From Thomas Edison To A Multinational Conglomerate
By definition, a conglomerate is a combination of different businesses operating in diverse industries under a single corporate group. General Electric started with the purpose of selling household appliances and later transformed into a multinational conglomerate. As of 2019, General Electric plays a major role in a variety of American industries from healthcare to aviation. According to Forbes, General Electric is ranked number 16 in its list of the world’s most valuable brands with a market cap of 81.4 billion. Tracing back to its roots in 1892, General Electric was founded by Thomas Edison with the support of other innovative inventors and wealthy investors. Inventions that changed the world, such as the microwave and incandescent lightbulb, were introduced through the company. Over time, the company became a multi-billion-dollar corporate group but slid downhill due to the poor and unethical decisions it made over the years. Once an American icon, General Electric in its downfall would harm its investors and American industries that rely on it.
General Electric: General Disappointment
Over the years, the market share of General Electric dropped sharply as the company performed badly. The conglomerate set its foot on an excessive amount of industries and became too complex to manage. General Electric offers products and services in industries that it is not knowledgeable in such as GE Digital, a software and advisory service. GE Digital turned out to be a big failure and plunged the companies’ market share. According to Fortune, GE Digital was a complete disaster as well as a “wrong [decision]” made by the “great company”. As a result of its overextension, the corporate does not focus on creating better appliance products and loses to foreign competitors like Honeywell and Siemens.
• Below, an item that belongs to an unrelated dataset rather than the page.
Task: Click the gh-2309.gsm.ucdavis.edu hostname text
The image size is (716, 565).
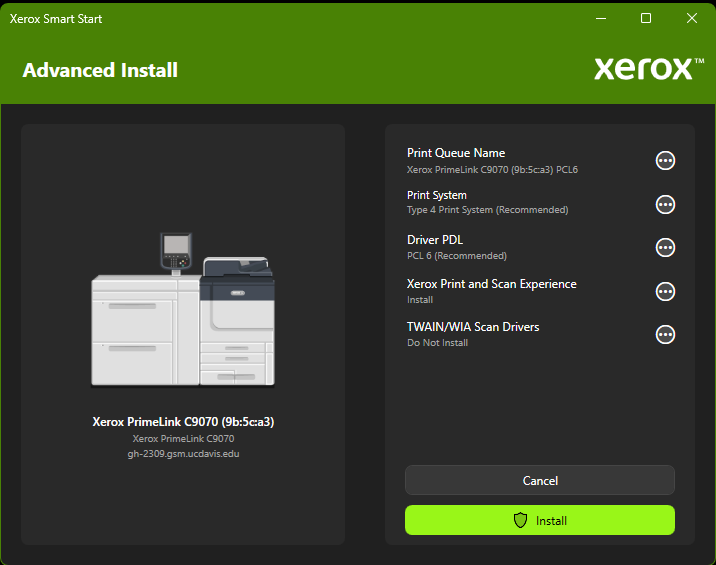Action: point(183,453)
The conglomerate was not only underperforming but it also tried to solve its financial problem unethically. According to POGO (Project On Government Oversight), a federal contractor misconduct database, General Electric was charged $2,264.1 million for 65 instances of misconduct since 1995. The conglomerate committed misconduct such as accounting fraud and not following the GAAP (Generally Accepted Accounting Principle). In the end, General Electric not only ruined its business reputation but also it chased away its investors. The stock value of the company dwindles slowly in response to the unethical decision it has committed. Surprisingly, the company does not focus on fixing their problem but instead tried to cheat to gain an advantage.
Major Role In The U.S. Industries
As General Electrics evolved from an appliance company to a multinational conglomerate, it changed two of the biggest industries in the United States: Healthcare and Aviation. General Electric plays a significant role in healthcare, as it offers medical imaging and cell therapy. According to USA Today, the two healthcare products had sales of $19 billion in 2017 and about 54,000 employees worldwide. Without these two products, patients in the U.S. would not receive the proper treatment they needed. On the other hand, General Electric Aviation is a major provider of military, commercial, and general aviation engine components. In both cases, if the General Electric conglomerate went bankrupt, the U.S. would not only lose out on the development of military and commercial engines but also the health services it offered to its citizens. As of right now, according to Bloomberg, the conglomerate does not look good as the corporate group was recently accused of another case of accounting fraud by Harry Markopolos, a famous financial fraud investigator who whistleblew one of America’s largest Ponzi schemes by Bernie Madoff.
Solution To The Problem
In conclusion, the multinational conglomerate has a major influence on American industries and investors. Its downfall could cause a lot of problems with health services and the development of military and commercial engines. According to Fox News, the company was given a second chance in 2009 as it was offered a $139 billion bailout by former president Barack Obama. At the time, the recession of 2008 hit the company badly along with the companies already underperforming. This time, instead of giving General Electric more money and options, an investigation should be made on the conglomerate’s executive that directed the recent accounting fraud. The executive’s practice of unfair trading should be punished instead of adding more fines to the company that is serving the American people and businesses.